I rode over to our local tow yard to inspect a vehicle involved in a crash I was investigating. I noticed numerous patrol cars from local agencies (including South City). I realized that the K9 officers were doing training.

I bumped into one of the K9 handlers, Semper Fi Mac. Now Mac and I had been beat partners many years ago on the graveyard shift. Our entire weekend graveyard shift were a bunch of clowns, always playing pranks on one another. Those were some really good, fun times.

I asked Mac if he had been staying out of trouble. The look on his face told me otherwise. He was telling me that weeks ago when we were experiencing some very very cold nights, actually freezing nights he was bored. Well Mac's idle mind had the great idea of watering down a couple of patrol cars.

He was at the station finishing up reports from the weekend and every fifteen minutes he'd walk out into the parking lot and hose down the two patrol cars. He was laughing as he was telling me this story that the ice had built up so much on the two patrol cars that the small gap where the roof and car door meet was totally filled in.

He told me you could run your hand over where the gap was and you wouldn't be able to feel anything discerning where the roof and car door met.

Yeah, he was sure proud of himself. I got to laughing so hard as he was telling me this story that I thought I might have broken a rib. He was very descriptive about the small icicles hanging from the patrol car's emergency light bar, spotlights and wheel wells.

Since water doesn't instantly freeze, the water on the ground eventually froze. When the dayshift officers arrived to begin their day, they noticed the ice on the parking lot.

Well the city public works people had to come out and put salt on the frozen part of the parking lot. It took one of the officer's 30 minutes to eventually get the door open which didn't include the time spent trying to get a key into a frozen car door lock.

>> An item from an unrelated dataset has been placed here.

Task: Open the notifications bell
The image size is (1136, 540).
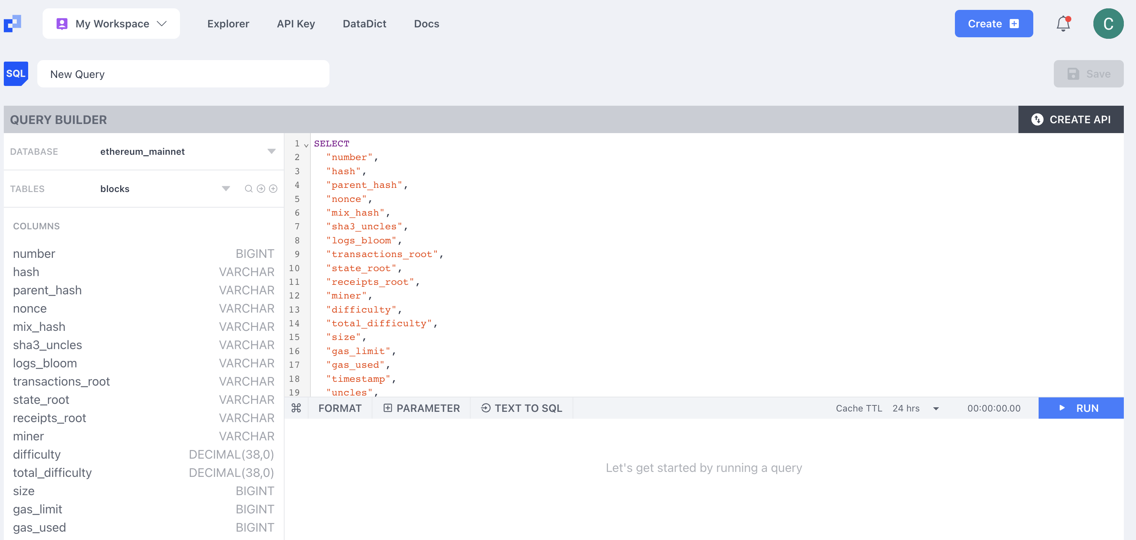Action: point(1063,24)
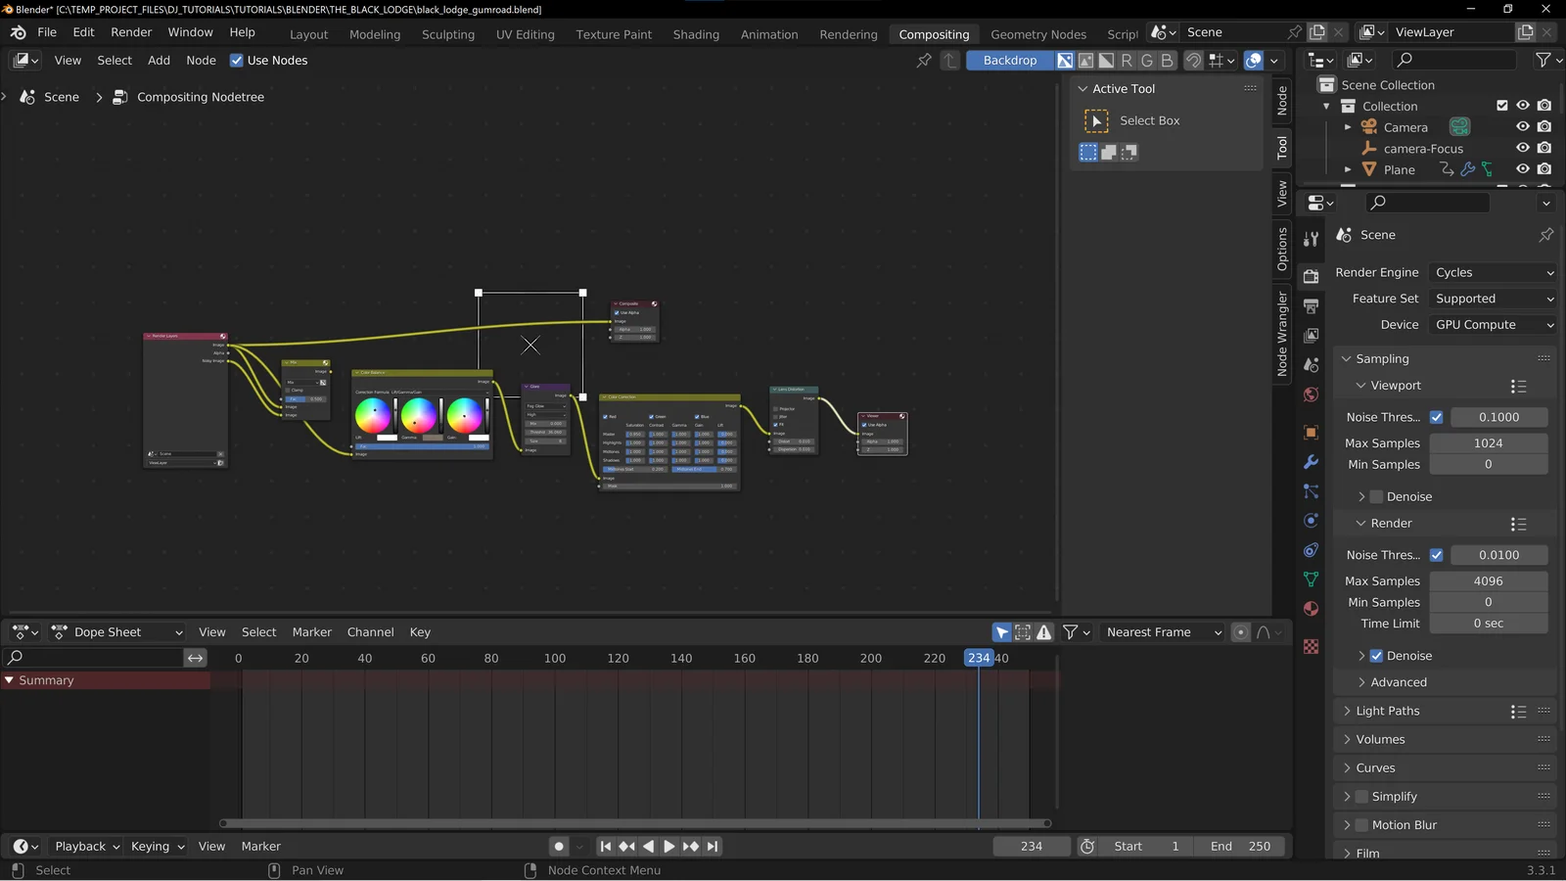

Mac paid though, during the time it took the officers to get into their patrol cars and de-ice them, Mac was held over from his graveyard shift for any possible calls for service until all was well with the icelcars.

2 comments:

  1. Is this not proof? What goes around will come back and may bite you in the butt.

    ReplyDelete
  2. One of my former co workers (a not very popular one) went on vacation and left his car in the parking lot of the station. That's OK, but he took a prime spot and blocked another one. One of the the other guys in the station thought he'd help out by washing the guys car while he was on vacation. In February. In New England.

    So, every day he'd wash the car and add another coat of ice. By the time the guy came back there were several inches of ice on his car. Unlike CA, here it stays cold for days on end. In this case it was over a week before he could get his car out.